Degrees of Freedom simply explained
Degrees of freedom, v, is a very important subject in statistics. As we know, estimates of statistical parameters such as mean, standard deviation, measurement uncertainty, F-test, Student’s t-test, etc., are based upon different amounts of information or data available. So, the number of independent pieces of information that go into the estimation of a parameter are called the degrees of freedom.
This explanation may sound rather abstract. We can explain this concept easily by the following illustrations.
Suppose we had a sample of six numbers and their average (mean) value was 4. The sum of these six numbers must have been 24, otherwise the mean would not have been 4.
So, now let us think about each of the six numbers in turn and put them in each of the six boxes as shown below.
If we allowed that the numbers could be positive or negative real numbers, how many values could the first number take? Of course, any value for the first number that we could think of would do the job. Suppose it was a 4.
How many values could the next number take?

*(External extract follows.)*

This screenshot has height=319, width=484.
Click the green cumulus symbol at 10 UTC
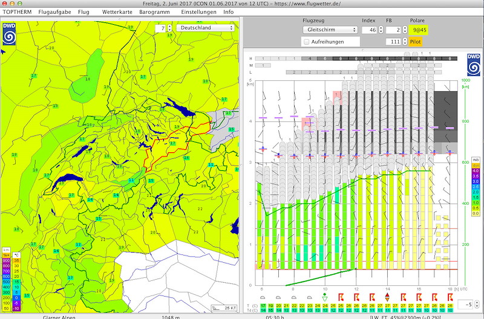325,297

It could be again anything. Say, it was a 5.
And the third number? Anything too. Suppose it was a 3.
The fourth and fifth numbers could also by anything. Say they were 6 and 4:
Now, we see that the very last number had to be just 2 and nothing else because the numbers had to add up to 24 to have the mean of the six numbers as 4.
So, we had total freedom in selecting the first number. It is true also for the second, third, fourth and fifth numbers. But we would have no choice at all in selecting the sixth number. That means we had 5 degrees of freedom when we had to consider six numbers for their mean value (being a statistical parameter).

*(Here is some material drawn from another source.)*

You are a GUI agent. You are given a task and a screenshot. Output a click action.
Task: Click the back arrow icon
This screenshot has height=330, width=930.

Generally speaking, we work on n-1 degrees of freedom if we estimate the sample mean from a sample of size n. We use it in our estimation of sample standard deviation and other statistics.
So, we define it as: degrees of freedom, v, is the sample size, n, minus the number of parameter(s), p, estimated from the data.
In the case of linear regression where we consider the linear equation y=a + bx, we have two statistical parameters to take care of, i.e., the y-intercept, a and the slope or gradient, b. Hence, if we have 7 data points on a linear calibration curve, we have to put the degrees of freedom as 7 – 2 or 5. In general, it is n-2 degrees of freedom for a linear regression study.